ALL PROBLEMS ARE TINY PROBLEMS
Wednesday, Mar. 4, 2020
Solutions to simple problems are usually simple.
Solutions to complex problems require, so experts and politicians would have us think, usually need complex solutions.
Or do they?
Yikes, I’m getting a complex …
I’ve been reading a lot lately about government budgets – which becomes an exercise in reading about debt, deficits, and budget cuts – accompanied by loud wailng from everyone whose budget was cut which are essentially the same, “While we realize the belt must be tightened, our program/project etc. is too important – it is essential that it’s funding be maintained and expanded.”
We’ve heard these arguments and tunes about ‘spending v. investment’ ad-nauseam; the reality is that governments, with the consent of we the governed, collect money, and distribute it. Clearly, no politician ever excelled in math class or learned how to balance the checkbook of an average citizen or small business. Yet we need them. We need politicians without math skills and voters without a good memory or sound logic.
Societies, countries, companies, and households all need governance. Good governance. But look around at any group or collection of these – some are great, some are terrible, some are wandering aimlessly or desperately between those extremes like a green line on an oscilloscope.
Change, as Margaret Mead’s famous quote reminds us, of any meaningful kind starts small with committed people.
They change the world.
In our lifetimes, most of us will not see a de-invention of society, government, or how life is organized around the world – not because it isn’t needed, but because it seems like too large a problem to tackle. It isn’t too large, but it is difficult. So what do people do, rather than make large hard changes?
They protest. They march. They burn things.
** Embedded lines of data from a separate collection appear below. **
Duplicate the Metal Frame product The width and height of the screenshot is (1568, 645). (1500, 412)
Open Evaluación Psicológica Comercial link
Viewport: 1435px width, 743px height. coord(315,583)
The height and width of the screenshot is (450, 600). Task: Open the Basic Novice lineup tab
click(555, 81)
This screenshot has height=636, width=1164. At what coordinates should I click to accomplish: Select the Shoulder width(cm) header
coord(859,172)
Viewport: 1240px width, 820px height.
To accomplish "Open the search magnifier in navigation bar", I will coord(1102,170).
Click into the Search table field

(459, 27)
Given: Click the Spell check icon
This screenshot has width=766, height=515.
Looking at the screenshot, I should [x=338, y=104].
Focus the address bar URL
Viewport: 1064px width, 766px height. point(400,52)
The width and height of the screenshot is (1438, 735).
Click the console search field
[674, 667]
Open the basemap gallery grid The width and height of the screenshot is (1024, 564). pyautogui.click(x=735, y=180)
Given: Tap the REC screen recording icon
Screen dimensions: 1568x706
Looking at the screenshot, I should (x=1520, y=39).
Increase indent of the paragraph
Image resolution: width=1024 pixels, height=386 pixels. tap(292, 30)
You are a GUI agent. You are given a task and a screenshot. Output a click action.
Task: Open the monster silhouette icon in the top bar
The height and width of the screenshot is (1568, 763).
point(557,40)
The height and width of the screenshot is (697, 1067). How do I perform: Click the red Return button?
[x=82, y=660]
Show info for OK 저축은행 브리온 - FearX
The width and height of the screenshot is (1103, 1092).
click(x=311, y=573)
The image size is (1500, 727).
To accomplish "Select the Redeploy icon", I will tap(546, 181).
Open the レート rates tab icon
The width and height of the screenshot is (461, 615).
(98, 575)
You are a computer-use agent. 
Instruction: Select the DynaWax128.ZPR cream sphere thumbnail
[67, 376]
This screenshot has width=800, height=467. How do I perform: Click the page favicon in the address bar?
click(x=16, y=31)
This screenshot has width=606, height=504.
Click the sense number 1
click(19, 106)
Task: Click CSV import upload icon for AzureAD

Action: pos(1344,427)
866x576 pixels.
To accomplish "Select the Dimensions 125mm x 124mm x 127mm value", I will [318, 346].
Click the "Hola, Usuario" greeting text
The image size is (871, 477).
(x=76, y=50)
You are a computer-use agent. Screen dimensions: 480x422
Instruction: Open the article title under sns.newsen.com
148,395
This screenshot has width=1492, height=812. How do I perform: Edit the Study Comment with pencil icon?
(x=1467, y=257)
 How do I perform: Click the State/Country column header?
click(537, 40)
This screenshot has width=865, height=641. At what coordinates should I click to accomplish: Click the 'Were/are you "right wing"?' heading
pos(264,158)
Sometimes they destroy things and injure people. They tilt at windmills and blame climate change on carbon dioxide rather than blaming carbon dioxide on climate change. We can’t change the sun or our orbit around it. We can’t change stupid.
Which begs the question, what can we change?
We can change the behavior of one person.
Doesn’t sound like much, does it?
But, if we have 100% power over one person, what can we do?
P.S.: I was watching an excellent documentary the other night – on the Smithsonian Channel, so one would presume the science is valid, explaining that our sun will enter a new phase and fry us all in 4-5 billion years from now, so what’s the point of anything we know or do now? Because, in that time we won’t have a way to fix our star, but we’ll likely have found ways to catch a cab to Mars or vacation on Saturn’s moon Titan. So, for the next few million years, we shouldn’t spend too much time on any of the problems we have now …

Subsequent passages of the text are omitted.